An American citizen seeking medical treatment for heart failure has been successfully attended to by doctors at Health City Cayman Islands using a pioneering technique unavailable elsewhere in the region.

Thanks to the medical team at Health City Cayman Islands, Gerald “Gerry” Johnson now has a state-of-the-art implant that has given him a new lease on life, allowing him to pursue a more active lifestyle.

Johnson, who had exhausted the medical options available to him on the U.S. mainland, recounted how his cardiac failure was decreasing his quality of life and how American doctors could not do anything for him or his heart: “I’ve had five different heart doctors in Tennessee and in Kentucky and they all told me the same thing: ‘We can’t do anything more for you.’ So, that’s why we’re here.”

He explained that for the past year and a half he has been limited to the daily routine of watching television, eating and sleeping. “I just couldn’t do anything. My quality of life was just terrible,” said the Tennessee resident, who struggled with an irregular heartbeat and leaking heart valve.

According to Health City’s Interventional Cardiologist and Electrophysiologist Dr. Ravi Kishore, the Cardiac Contractility Modulation (CCM) device received by Johnson involves the implantation of two leads in the part of the heart called the septum. “We have to take a lot of diligence in positioning these leads in the right spots so that the patient can get the optimum benefit,” Dr. Kishore said. He further explained that CCM differs from a pacemaker in that it delivers non-excitatory entry impulses into the heart muscle, improving its ability to contract.

Gerry’s son Terry recalled how crestfallen he was witnessing his father’s health decline. “My father has heart failure and it’s kind of a downhill slide so you want to do everything you can to try to help him,” he noted, explaining that he previously had completed some procedures in the United States. “The CCM he had implanted is just in the trial phase (in the United States) so we can’t have that done unless we meet all the requirements for the trial and he does not meet those, so we had to look elsewhere around the world.”

Terry Johnson searched online and found a facility in Germany that might have helped, but further investigation led him to Health City Cayman Islands. “It is a whole lot closer and the weather is a lot better,” he remarked.

After the implantation of the CCM, he noticed the improvement of his father’s condition for which he thanked Health City. “He already has a pacemaker but they adjusted it …and then they adjusted his new device – his new CCM to work with him and with the existing biventricular pacemaker, so he’s tuned up (and) we look forward to improved health,” he said.

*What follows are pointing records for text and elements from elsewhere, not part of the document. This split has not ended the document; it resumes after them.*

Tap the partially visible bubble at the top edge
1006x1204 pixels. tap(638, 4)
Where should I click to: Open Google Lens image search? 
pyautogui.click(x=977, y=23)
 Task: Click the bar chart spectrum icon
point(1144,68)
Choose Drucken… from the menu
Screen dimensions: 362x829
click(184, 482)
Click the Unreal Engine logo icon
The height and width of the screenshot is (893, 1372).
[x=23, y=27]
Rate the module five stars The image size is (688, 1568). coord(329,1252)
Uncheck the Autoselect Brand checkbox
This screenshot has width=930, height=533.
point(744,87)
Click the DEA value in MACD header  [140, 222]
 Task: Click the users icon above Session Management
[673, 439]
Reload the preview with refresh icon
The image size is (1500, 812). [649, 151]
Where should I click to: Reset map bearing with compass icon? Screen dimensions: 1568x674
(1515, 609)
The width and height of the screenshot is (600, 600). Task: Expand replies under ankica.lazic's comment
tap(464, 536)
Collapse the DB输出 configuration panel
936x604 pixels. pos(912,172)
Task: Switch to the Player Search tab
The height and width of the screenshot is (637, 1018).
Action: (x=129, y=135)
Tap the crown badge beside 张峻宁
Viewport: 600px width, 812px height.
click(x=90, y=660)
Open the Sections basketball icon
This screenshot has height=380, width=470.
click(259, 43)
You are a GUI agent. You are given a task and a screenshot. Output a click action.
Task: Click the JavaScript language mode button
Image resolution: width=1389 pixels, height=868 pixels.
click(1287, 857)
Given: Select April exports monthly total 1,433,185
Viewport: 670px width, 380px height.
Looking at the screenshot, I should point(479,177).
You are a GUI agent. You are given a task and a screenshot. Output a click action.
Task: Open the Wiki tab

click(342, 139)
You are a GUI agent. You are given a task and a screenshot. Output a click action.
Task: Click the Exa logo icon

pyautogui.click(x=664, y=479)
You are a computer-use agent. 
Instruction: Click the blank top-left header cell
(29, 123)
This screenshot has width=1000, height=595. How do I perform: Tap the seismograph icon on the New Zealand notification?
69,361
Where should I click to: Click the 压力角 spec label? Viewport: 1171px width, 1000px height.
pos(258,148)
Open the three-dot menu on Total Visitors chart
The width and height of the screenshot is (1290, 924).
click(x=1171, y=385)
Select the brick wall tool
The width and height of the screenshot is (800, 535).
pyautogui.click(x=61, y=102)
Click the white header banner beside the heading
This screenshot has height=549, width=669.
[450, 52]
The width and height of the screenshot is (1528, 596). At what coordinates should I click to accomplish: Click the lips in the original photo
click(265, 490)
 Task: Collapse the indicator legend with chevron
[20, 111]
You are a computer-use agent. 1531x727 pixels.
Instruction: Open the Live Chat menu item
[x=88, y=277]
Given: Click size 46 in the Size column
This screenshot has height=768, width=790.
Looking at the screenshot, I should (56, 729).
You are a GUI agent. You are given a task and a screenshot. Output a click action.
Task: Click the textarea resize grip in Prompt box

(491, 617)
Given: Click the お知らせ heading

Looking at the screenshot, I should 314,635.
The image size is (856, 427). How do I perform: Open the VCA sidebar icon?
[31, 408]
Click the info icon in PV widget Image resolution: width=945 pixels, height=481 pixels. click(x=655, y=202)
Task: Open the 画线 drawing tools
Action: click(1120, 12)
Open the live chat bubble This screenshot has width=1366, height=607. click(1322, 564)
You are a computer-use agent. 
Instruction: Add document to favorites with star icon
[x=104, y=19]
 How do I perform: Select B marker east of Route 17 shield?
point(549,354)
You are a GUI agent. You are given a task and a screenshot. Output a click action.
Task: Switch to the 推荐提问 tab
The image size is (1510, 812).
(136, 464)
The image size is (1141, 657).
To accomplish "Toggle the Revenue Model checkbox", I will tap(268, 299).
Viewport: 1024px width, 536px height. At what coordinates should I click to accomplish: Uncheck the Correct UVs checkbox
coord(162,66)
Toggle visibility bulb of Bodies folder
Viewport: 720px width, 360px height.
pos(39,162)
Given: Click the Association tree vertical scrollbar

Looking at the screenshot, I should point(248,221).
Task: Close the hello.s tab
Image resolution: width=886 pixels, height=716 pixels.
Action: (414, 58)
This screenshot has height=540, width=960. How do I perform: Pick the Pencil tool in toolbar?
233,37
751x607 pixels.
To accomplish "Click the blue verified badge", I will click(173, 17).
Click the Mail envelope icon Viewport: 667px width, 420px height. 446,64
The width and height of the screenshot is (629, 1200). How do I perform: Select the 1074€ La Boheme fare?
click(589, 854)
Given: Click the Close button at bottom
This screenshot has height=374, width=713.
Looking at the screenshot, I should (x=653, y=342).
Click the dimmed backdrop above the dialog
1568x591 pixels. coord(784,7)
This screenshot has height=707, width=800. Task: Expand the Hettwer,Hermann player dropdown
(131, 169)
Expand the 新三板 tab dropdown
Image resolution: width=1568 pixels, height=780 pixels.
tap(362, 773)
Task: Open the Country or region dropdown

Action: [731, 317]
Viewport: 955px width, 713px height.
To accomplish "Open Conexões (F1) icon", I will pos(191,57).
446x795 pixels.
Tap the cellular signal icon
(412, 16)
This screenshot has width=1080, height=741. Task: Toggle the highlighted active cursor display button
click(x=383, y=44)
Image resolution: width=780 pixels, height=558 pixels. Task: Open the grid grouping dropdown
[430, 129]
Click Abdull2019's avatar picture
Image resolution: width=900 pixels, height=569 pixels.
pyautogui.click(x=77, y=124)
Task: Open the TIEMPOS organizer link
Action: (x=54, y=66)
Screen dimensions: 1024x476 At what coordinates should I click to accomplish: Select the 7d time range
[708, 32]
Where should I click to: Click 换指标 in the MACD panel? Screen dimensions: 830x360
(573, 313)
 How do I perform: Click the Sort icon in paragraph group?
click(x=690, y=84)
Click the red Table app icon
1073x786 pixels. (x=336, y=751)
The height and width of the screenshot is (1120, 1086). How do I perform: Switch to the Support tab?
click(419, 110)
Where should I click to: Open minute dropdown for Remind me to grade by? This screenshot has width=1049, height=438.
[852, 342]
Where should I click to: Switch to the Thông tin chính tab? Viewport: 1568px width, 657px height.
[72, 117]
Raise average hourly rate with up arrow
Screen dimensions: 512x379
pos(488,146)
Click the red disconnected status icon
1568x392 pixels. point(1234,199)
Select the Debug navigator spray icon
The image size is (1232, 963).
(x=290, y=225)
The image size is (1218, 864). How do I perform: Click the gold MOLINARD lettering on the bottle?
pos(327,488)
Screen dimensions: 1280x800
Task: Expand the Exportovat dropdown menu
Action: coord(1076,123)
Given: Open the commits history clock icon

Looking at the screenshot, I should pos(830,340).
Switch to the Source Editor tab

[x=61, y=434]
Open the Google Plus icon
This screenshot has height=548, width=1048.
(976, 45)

The younger Johnson endorsed Health City for its cardiac services, observing that Dr. Ravi Kishore has a wealth of knowledge. “He’ll work with you, he’s not in a hurry, he takes his time to do everything he can and do it right.”

Health City Cayman Islands is the only hospital in the region with the expertise and facilities required to carry out the new procedure, which is offered in Europe and is currently undergoing clinical trials in the United States. “We are the only center in (the) Caribbean, South America and Central America (doing this procedure) – so we hope that it’s going to be a nodal center for the implant of these devices for some time to come,” Dr. Kishore said.

With cardiac arrest being one of the biggest killers of Americans, Dr. Kishore expects more patients seeking device therapy, such as CCM implantations, will be attracted to Health City. “Heart failure patients are first managed medically. We start them on medications. When they don’t respond adequately to the medications, they have the persistent symptoms, they have shortness of breath, they have frequent hospital admissions (and) then we have to look at the next level of options. This is where the device therapy comes in.”

Gerry Johnson heartily concluded: “This is the place to go and have it done … I would recommend coming here any time.”